Melissa Gilbert’s family was skeptical of Bo Brinkman
Gilbert’s mother didn’t attend her wedding (the Little House actor only told her she was married after the ceremony took place). Neither did many of her other family members and close family friends. But as soon as Gilbert had a few days off from the play she was starring in in New York City, she and Brinkman traveled to Los Angeles so that Gilbert’s friends and family could meet him. While there, Gilbert’s long-time manager and close family friend, Uncle Ray, had a sit-down with Brinkman.
“Uncle Ray sat Bo down and made it clear that he was skeptical of Bo’s rapid appearance in my life, and he wasn’t going to let him ride my well-respected coattails to a career of his own,” she wrote in her memoir, Prairie Tale.
Gilbert was “livid” when she heard about the conversation, which led her to begin to cut ties professionally with Uncle Ray and her mother, who, up until that point, had been very involved in Gilbert’s career.
Melissa Gilbert funded much of her new husband’s passion project
Brinkman wrote a movie based on his play, Ice House, “a twisted piece about a Texas oil field worker who wants to break into the music business in L.A.,” according to Gilbert.
The former Little House star agreed to star in the film, even though she was already starring in a play.
“After I would finish at the theater, we would shoot all night,” she wrote. “A chunk of it was done at the Chelsea Hotel; other parts were shot guerrilla-style around New York and on the streets of L.A. Only at twenty-four could I have maintained that kind of crazy schedule.”
As production went on, Gilbert found herself “writing checks” to keep things moving — “more than a hundred thousand dollars by the time all was finished.”
At the time, Gilbert didn’t care.
“Bo was passionate about the work, and I felt I was doing something new, raw, and exhilarating,” she wrote.
The movie was a flop
Though Gilbert and Brinkman were swept up in their passion for the film, a couple of things “were really rotten” about the experience.
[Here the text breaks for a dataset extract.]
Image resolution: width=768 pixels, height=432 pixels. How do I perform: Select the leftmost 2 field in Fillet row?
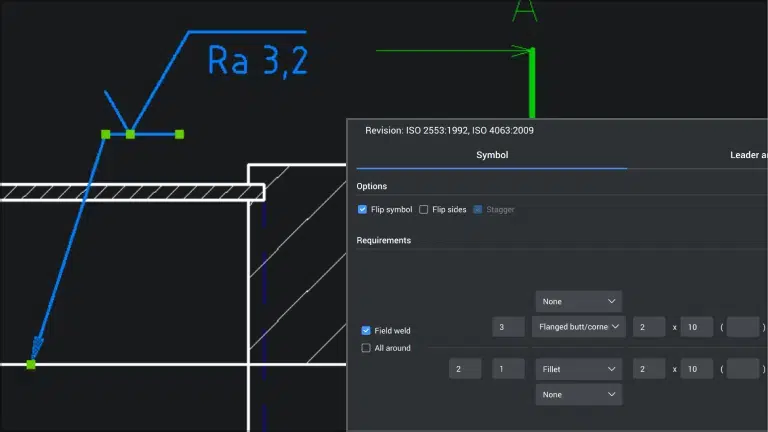click(465, 369)

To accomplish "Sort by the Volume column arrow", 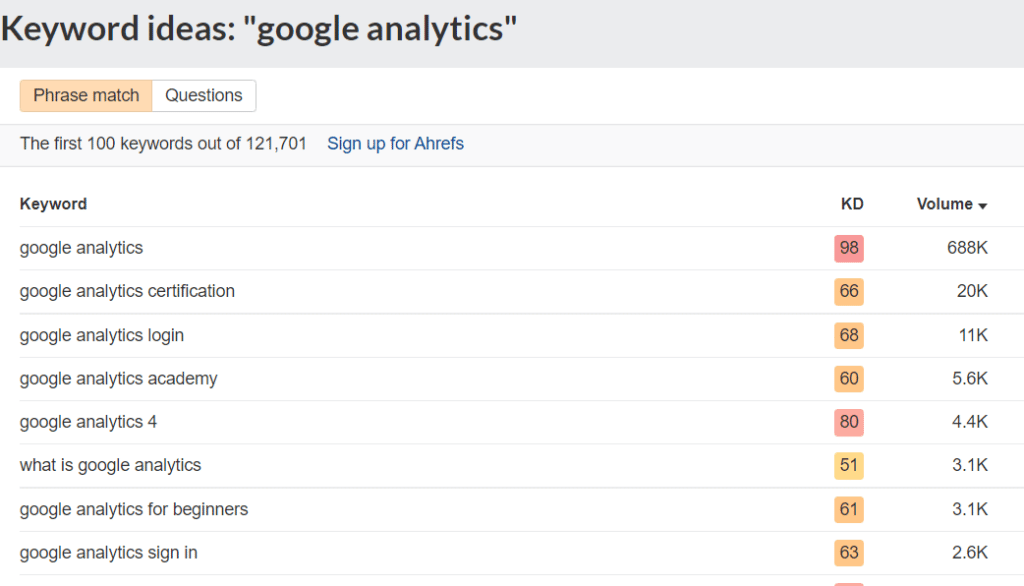I will pyautogui.click(x=983, y=205).
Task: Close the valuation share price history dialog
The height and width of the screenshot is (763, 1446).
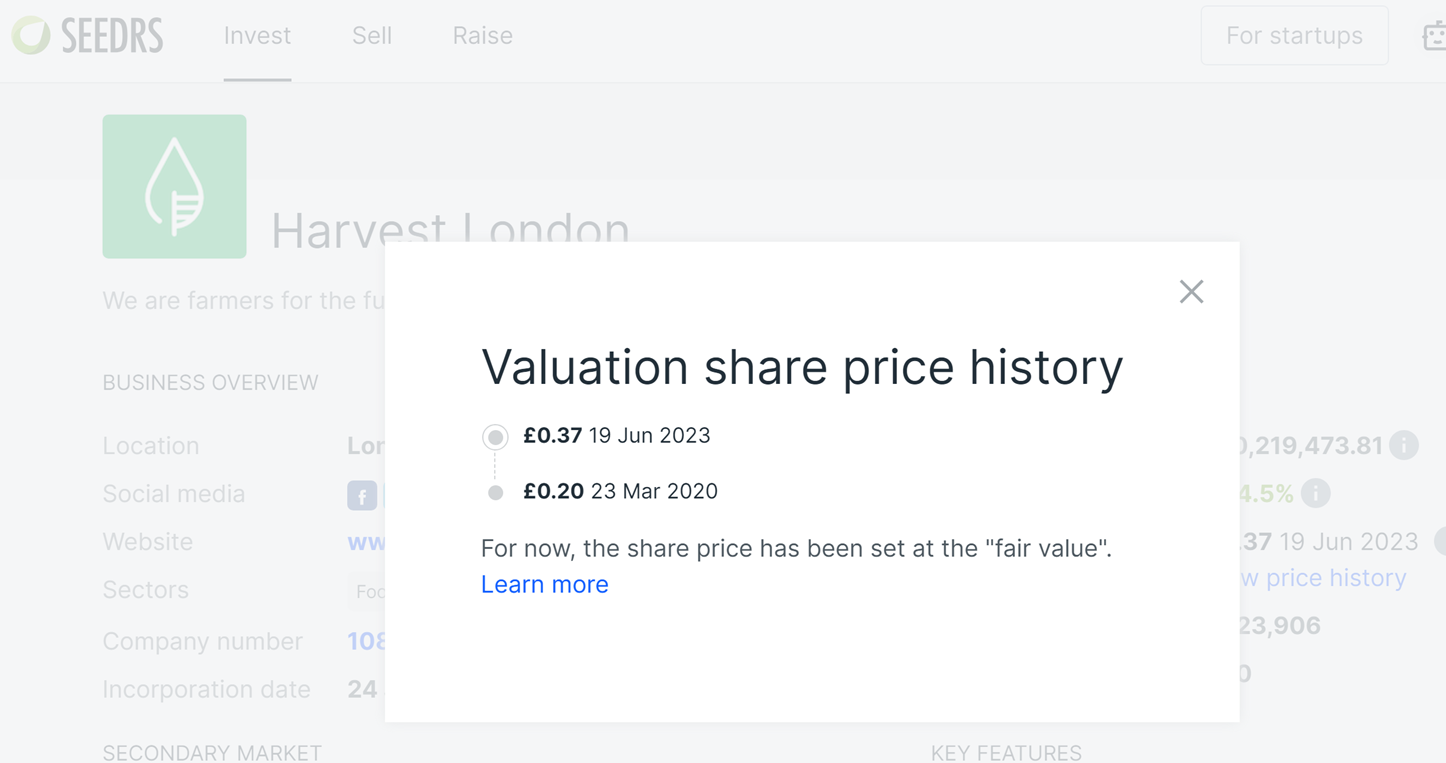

“It was a nonunion project, and I didn’t realize I was violating Screen Actors Guild rules by working in it—something I would get fined for a year later and rue many years down the line,” wrote Gilbert.
Secondly: “it was one of the worst movies ever made.”
“But that latter fact wasn’t immediately apparent to us,” she wrote. “We were, as they say, so into it we were out of touch.”